DIRECTIONS FOR THIS TASK => In the listing below, start your output at the line with "Cork (1119, 1313)" and end it after the line with "Sligo (699, 1457)", copying every line exactly.

[[ SOURCE DATA, beginning ]]

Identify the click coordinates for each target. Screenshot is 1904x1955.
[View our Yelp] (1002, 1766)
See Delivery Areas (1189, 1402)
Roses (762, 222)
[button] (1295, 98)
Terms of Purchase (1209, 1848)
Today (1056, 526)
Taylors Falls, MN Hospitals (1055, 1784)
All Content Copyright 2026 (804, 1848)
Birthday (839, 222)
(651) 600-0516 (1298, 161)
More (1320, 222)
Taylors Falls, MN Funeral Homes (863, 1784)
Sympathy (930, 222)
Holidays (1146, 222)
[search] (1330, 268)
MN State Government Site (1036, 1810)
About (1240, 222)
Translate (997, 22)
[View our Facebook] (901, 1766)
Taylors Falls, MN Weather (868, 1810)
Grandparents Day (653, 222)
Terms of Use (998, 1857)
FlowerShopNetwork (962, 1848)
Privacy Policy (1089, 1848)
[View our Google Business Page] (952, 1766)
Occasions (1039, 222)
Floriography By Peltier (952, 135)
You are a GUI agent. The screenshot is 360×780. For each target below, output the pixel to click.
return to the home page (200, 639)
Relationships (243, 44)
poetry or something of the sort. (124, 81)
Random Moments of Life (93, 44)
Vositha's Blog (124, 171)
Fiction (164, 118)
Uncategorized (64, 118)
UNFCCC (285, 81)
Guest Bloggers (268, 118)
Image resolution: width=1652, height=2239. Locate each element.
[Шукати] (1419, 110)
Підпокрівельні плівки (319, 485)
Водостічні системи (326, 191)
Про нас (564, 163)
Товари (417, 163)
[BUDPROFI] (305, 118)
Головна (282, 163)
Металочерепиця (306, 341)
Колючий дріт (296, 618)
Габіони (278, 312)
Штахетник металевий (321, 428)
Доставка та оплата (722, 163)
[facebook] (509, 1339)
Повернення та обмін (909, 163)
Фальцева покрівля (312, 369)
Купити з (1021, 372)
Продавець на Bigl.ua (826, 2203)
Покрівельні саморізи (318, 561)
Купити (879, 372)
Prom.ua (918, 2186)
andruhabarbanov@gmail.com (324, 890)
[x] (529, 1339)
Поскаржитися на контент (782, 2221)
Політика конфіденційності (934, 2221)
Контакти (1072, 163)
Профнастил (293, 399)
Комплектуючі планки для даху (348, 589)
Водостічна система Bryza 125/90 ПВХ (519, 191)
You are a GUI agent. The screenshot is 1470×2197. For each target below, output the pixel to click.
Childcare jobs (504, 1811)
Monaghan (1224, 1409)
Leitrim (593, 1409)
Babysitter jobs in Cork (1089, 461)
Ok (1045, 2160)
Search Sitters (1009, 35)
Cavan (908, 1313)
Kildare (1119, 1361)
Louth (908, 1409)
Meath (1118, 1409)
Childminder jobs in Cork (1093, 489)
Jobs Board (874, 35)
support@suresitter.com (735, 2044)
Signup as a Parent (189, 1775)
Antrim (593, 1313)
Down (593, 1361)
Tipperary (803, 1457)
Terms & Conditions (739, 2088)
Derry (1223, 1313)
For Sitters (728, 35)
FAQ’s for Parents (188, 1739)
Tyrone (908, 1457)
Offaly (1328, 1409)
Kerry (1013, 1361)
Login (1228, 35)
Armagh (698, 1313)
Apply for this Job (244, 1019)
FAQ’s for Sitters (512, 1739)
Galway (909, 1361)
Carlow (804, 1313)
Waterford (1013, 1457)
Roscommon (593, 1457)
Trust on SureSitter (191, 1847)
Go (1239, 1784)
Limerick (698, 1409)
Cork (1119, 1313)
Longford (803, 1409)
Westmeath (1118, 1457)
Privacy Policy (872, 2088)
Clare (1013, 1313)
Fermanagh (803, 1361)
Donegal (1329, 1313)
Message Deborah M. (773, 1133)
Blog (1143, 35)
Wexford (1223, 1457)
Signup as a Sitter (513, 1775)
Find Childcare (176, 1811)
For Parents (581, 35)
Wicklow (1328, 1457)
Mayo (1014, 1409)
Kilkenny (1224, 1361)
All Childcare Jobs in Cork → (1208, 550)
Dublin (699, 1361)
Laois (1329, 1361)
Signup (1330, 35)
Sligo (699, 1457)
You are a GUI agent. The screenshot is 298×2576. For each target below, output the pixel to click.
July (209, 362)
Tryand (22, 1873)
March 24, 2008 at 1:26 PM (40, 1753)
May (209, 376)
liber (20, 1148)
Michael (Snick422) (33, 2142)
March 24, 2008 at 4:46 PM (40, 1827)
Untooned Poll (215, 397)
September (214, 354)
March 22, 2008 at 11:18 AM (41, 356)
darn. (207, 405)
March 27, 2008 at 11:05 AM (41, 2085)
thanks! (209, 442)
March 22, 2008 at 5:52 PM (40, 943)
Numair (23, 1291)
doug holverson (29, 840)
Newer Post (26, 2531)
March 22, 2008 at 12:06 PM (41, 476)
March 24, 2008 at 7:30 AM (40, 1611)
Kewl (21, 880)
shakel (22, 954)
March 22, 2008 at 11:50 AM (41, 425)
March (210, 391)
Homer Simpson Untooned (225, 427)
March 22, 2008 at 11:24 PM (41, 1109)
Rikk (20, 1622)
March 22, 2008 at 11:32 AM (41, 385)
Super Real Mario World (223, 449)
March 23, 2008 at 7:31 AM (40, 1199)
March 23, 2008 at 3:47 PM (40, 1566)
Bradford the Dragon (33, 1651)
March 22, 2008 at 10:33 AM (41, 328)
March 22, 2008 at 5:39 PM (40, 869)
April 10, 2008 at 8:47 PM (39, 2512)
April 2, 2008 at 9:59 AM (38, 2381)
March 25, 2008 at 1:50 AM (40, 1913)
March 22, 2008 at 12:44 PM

[[ SOURCE DATA, end ]]

TASK ANSWER =>
Cork (1119, 1313)
Longford (803, 1409)
Westmeath (1118, 1457)
Privacy Policy (872, 2088)
Clare (1013, 1313)
Fermanagh (803, 1361)
Donegal (1329, 1313)
Message Deborah M. (773, 1133)
Blog (1143, 35)
Wexford (1223, 1457)
Signup as a Sitter (513, 1775)
Find Childcare (176, 1811)
For Parents (581, 35)
Wicklow (1328, 1457)
Mayo (1014, 1409)
Kilkenny (1224, 1361)
All Childcare Jobs in Cork → (1208, 550)
Dublin (699, 1361)
Laois (1329, 1361)
Signup (1330, 35)
Sligo (699, 1457)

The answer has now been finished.